For the Royal Treatment: Kwandwe Private Game Reserve, Eastern Cape South Africa
Set on the Eastern Cape at the end of the famed Garden Route, Kwandwe offers two private villas - the three-bedroom Uplands Homestead and four-bedroom Melton Manor - where families can spread out in privacy. Each home has a pool, as well as a chef, butler, ranger, tracker and safari vehicle. With a focus on the environment and giving back, children’s activities include a “bugs n’ bones” walk for identifying insects, bones and animal droppings; planting Spekboom plants to offset the carbon footprint; and volunteer gardening projects at the local Mgcamabele Community, where even toddlers can join playtime at the local preschool.
For Homebodies: Ant’s Hill, Ant’s Nest, Limpopo Province, South Africa
One of the first lodges to focus on family safaris, Ant’s Hill (named for the owner not the insect) is a private bush home with six spacious bedrooms. Unlike the structured schedules kept at most safari lodges, days at Ant’s Hill provide the flexibility families crave. At any time, choose between activities such as horseback riding with the local wildlife to specialized "bug" and "spoor" walks and cycling safaris. The area is excellent for animal spotting, but there are no elephants or lions, which makes riding lessons and excursions safe even for young beginners. Back at the lodge, the little ones stay busy with a large swimming pool, a trampoline, sandboxes, a badminton and volleyball net and a serious collection of toys and books.
For Multitaskers: &Beyond Phinda Mountain Lodge, Phinda Private Game Reserve, South Africa
For families who need to compress the safari experience into a short time, Phinda is ideal. With a lot of game and not much terrain to cover, the reserve offers short attention spans a fast-track path to Big Five spotting. Stay at Mountain Lodge, the reserve’s largest and the only with a dedicated family suite that accommodates four children (it also comes with a dedicated drive vehicle plus a private pool). Every wild child visiting Phinda receives a special scrapbook that they fill up with mementoes from the bush, drawings and stickers. When not out searching for leopards (Phinda is one of the view reserves where they are spotted), children can go on special “poo” safaris, visit the local schools or have a cooking lesson in the lodge kitchen.

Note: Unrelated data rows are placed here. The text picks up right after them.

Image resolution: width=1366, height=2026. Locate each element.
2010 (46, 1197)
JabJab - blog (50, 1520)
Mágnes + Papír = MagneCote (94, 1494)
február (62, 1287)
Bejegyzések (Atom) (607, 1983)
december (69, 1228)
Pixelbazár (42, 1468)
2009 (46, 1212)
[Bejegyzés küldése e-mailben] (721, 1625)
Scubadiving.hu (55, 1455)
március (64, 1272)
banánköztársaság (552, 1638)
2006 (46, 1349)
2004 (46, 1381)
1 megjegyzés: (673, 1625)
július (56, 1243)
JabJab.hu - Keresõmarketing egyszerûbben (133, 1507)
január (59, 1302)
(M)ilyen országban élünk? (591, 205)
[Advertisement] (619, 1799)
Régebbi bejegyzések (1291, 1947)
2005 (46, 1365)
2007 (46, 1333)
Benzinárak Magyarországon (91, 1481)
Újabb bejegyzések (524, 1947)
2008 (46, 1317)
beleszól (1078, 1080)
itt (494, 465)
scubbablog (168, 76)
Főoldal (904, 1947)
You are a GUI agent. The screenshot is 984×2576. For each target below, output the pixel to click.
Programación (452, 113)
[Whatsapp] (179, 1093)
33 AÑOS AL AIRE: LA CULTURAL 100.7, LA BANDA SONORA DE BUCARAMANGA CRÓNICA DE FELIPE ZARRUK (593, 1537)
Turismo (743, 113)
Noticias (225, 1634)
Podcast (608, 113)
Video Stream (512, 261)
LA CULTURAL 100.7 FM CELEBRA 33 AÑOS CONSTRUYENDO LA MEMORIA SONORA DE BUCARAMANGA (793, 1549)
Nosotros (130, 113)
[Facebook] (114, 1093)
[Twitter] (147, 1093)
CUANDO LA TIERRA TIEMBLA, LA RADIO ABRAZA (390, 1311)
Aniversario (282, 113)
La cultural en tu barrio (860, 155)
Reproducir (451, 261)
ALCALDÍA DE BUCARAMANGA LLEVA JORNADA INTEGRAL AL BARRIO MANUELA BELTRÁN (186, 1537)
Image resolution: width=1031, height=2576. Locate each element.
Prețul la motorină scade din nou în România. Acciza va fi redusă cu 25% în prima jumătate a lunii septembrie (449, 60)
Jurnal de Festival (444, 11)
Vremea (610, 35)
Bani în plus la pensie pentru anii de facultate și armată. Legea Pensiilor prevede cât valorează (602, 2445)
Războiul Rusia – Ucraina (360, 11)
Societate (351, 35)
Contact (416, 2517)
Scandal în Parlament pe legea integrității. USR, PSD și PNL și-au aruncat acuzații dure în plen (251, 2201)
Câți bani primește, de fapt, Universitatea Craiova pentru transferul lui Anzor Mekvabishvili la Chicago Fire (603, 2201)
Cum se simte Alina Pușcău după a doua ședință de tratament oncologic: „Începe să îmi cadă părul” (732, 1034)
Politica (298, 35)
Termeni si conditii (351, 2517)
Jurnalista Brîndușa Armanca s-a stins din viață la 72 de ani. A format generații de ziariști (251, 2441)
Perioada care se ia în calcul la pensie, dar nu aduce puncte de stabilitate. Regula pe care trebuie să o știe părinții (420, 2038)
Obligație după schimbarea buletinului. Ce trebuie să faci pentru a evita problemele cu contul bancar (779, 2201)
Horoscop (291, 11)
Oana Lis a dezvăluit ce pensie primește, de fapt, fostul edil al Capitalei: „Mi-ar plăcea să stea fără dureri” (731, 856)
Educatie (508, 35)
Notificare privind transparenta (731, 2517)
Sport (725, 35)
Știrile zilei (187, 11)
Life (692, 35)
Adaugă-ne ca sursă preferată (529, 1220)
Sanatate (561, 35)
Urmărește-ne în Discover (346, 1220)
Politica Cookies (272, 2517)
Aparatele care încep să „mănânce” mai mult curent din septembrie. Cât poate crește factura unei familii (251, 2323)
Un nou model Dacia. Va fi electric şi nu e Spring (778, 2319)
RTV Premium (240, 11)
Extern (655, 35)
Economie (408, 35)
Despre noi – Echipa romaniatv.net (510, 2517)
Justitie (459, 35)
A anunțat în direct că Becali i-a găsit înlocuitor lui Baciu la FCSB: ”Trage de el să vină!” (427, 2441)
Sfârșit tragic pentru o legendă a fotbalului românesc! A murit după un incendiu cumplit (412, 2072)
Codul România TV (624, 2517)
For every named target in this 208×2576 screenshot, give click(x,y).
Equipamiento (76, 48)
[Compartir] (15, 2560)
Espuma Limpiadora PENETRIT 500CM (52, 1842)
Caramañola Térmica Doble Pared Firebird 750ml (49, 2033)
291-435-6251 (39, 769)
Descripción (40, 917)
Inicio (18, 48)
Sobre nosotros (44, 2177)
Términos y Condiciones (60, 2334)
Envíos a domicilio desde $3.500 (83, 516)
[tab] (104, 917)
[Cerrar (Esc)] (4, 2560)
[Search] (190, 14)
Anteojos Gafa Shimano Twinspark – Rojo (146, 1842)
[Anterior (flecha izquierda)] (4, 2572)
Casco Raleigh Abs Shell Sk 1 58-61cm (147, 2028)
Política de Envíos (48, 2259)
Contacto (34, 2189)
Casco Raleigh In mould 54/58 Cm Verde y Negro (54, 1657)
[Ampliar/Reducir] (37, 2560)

For Cinematic Scenery: Little Kulala, Sossusvlei, Namibia
The Namib Desert is the second largest on the planet after the Sahara, running 1,200 miles along the Atlantic coast and boasting some of the most incredible scenery in the world. For families, the best lodge is Little Kulala lodge, set in a 90,000-acre reserve along the Sossusvlei sand dunes. Stargaze from the rooftop terrace of the family villa, or head out to track desert ostrich, springbok, gemsbok and larger carnivores like brown hyena and cheetah. For the fearless, scorpion night walks offer animal sightings of a different kind – did you know some scorpions glow in the dark?